We can and should base final environmental policy implementation on the results of a new mature tree canopy survey so we accurately can answer such questions as:

  • What percentage of Arlington’s existing tree canopy is on public land (especially parks and schools) where the county has maximum flexibility to act immediately?
  • Where exactly have we lost mature trees on private land due to development?
  • Given the current rate of tree canopy loss due to development on private land, and the current minimal requirements for replanting, what will Arlington’s mature tree canopy look like in 20 years with and without the implementation of major policy changes?
  • If mature tree canopy losses on private land demonstrate severe impacts, for what specific remedies should the county advocate at the state level?
  • What will the larger Arlington impacts be in 5, 10 years for air quality, heat islands, climate change and human health?

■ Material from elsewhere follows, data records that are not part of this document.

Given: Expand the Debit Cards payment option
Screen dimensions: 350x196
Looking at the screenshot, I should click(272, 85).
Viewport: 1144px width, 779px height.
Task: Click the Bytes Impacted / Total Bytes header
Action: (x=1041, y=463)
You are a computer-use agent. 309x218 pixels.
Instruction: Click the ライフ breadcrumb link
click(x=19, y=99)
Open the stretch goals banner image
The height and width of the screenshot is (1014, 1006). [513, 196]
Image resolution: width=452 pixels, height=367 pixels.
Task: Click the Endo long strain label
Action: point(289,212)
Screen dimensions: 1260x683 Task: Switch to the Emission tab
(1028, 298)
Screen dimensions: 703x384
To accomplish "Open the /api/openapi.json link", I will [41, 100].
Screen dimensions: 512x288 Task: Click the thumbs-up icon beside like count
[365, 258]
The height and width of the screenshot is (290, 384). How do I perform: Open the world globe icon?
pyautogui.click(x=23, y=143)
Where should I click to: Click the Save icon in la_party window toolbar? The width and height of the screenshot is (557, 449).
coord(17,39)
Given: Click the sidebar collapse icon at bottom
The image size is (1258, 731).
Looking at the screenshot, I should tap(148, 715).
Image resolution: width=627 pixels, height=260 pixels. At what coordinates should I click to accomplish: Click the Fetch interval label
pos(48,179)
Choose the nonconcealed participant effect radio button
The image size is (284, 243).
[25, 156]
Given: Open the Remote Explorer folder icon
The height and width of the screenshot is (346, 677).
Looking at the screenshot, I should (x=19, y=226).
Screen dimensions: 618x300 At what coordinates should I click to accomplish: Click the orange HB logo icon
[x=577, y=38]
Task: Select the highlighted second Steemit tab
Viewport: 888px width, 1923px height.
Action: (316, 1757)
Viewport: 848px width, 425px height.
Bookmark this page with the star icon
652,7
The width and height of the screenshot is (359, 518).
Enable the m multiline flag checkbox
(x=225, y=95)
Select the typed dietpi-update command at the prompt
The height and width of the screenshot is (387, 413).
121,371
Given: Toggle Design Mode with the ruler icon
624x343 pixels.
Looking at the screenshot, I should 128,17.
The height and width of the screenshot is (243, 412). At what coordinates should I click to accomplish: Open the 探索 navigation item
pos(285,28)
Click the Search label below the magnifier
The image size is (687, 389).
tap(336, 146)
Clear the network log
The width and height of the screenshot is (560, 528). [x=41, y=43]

Peter Rousselot previously served as Chair of the Fiscal Affairs Advisory Commission (FAAC) to the Arlington County Board and as Co-Chair of the Advisory Council on Instruction (ACI) to the Arlington School Board. He is also a former Chair of the Arlington County Democratic Committee (ACDC) and a former member of the Central Committee of the Democratic Party of Virginia (DPVA). He currently serves as a board member of the Together Virginia PAC-a political action committee dedicated to identifying, helping and advising Democratic candidates in rural Virginia.